Earth Day '02 (continued)


Longtailed Salamander.


View from the hogback.


Pickerel Frog.


Shale slide with Tracey for scale.


Meadow Rue.


Fire Pink.

 

Now once again we come back for a visit some thousands of years later, last Monday to be precise.  Walking through flat and pleasant woods of beech, oak and hemlock, it is a surprise to arrive on the edge of a 'hogback', one of the narrow walls of rock left separating the loops of the creek.  From here we have to descend a series of wooden stairs, thoughtfully provided by the Nature Conservancy, eighty feet to the stream bed below.  Among other things, botany is one of Tracey's interests, and he's ecstatic when we happen on a large bed of horsetail fern, an ancient plant that's seen several hundred million Earth Days.  I'm ecstatic about having a botanist on board, who can answer my questions about vegetation.

There are streamside salamanders to look for and marvel over, and leopard frogs, and a kingfisher who is unhappy about us intruding on his favorite fishin' hole.  Under rocks along the bank, Queen Snakes abide, searching the riffles for freshly molted crayfish to dine upon.  The stream beds are still punctuated with the large granite boulders left over from the ice time - if you cannot come to Canada, Canada will come to you if you wait long enough.


Young Queen Snake

 At the big shale slide, I get to play Geology Detective.  "What's wrong with this picture?" I ask Tracey.  The shale is tilted, almost seventy degrees off the horizontal.  "This stuff is sediment, it was deposited FLAT!"  I say.  "Something, some massive upwelling from underneath pushed that shale nearly on end.  Then the sea covered it up again, and layers of sandstone got deposited on top of it all!"  He gets it, I can see it in his eyes, the realization of the incomprehensible amount of time encapsulated in these rocks.  We are mere blips in rock-time.

The spring flowers are still around, Trillium and Bluebonnets and Jacks-In-The-Pulpit, and plenty of others.  Up in the drier areas near the bluffs and rocks, the Columbine are greening up, but the flowers have a way to go.
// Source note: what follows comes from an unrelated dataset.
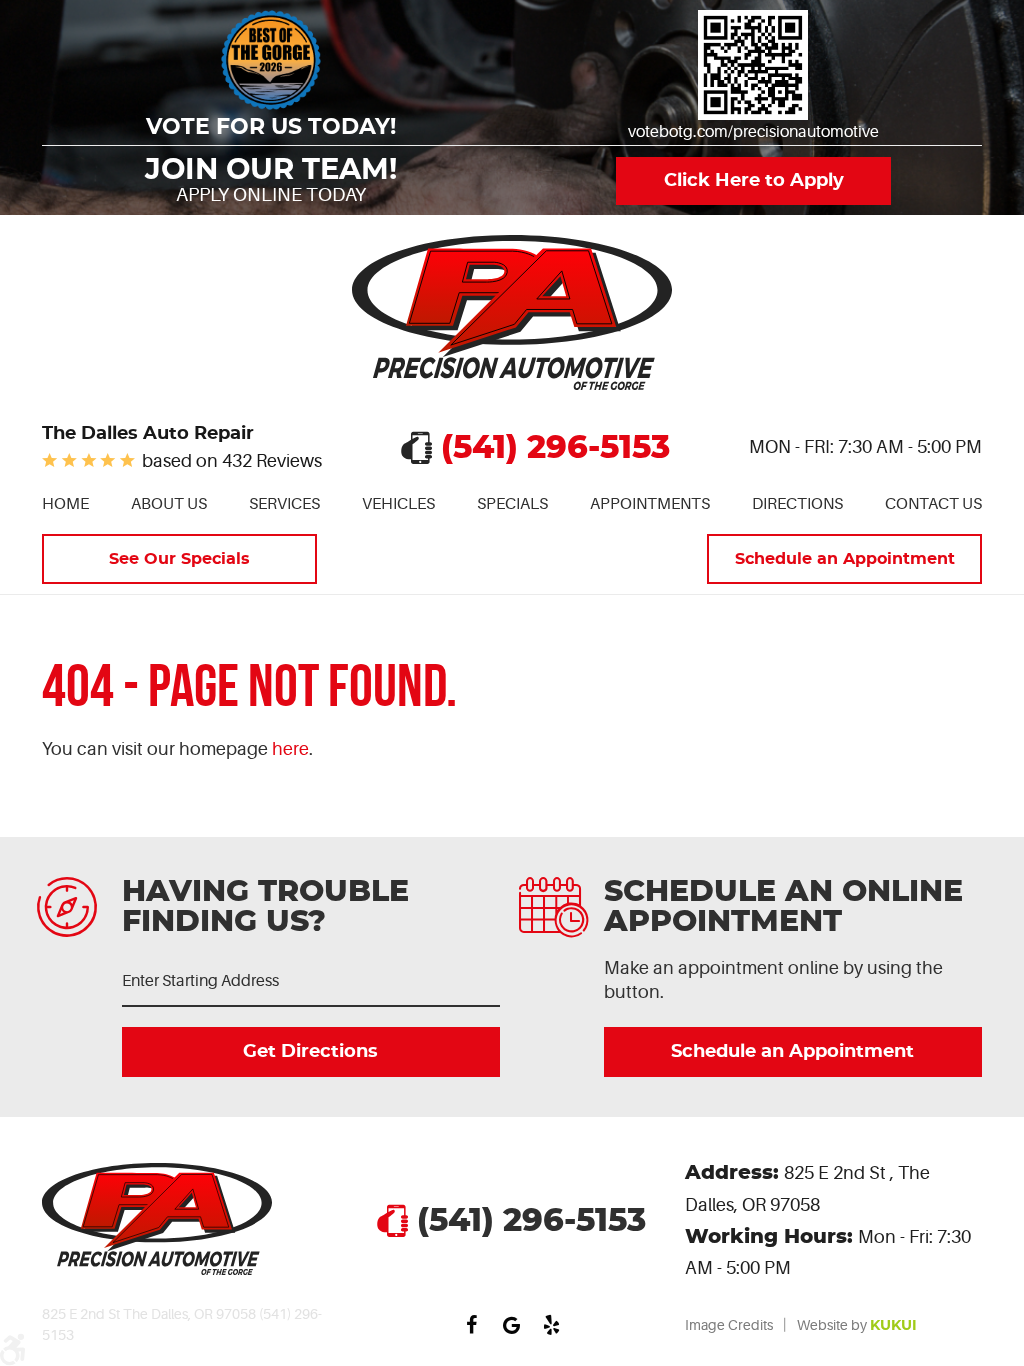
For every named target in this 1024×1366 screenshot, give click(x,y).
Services (284, 504)
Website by (857, 1325)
Meadow Rue is common and Fire Pinks put in appearances here and there.  At the foot of the trail up the hogback known as the Devil's Backbone, Tracey finds the day's botanical treasure, a foot-square patch of Rattlesnake Orchid.  No blooms on it this early in the year, but well worth a mental bookmark and a return later in the summer.

Finally, on our way up and out, while tramping through the beeches, a band of migrating warblers passed around us...a Cerulean, a Black-Throated Blue, a Myrtle, and other little birds we could not identify.  A Carolina Wren sang for us from the end of a fallen log, and Titmice and Chickadees peeped and seeped all around.

It was a good day, a good Earth Day, and a good day on the Earth.  Where will I be next Earth Day?  Where will you be?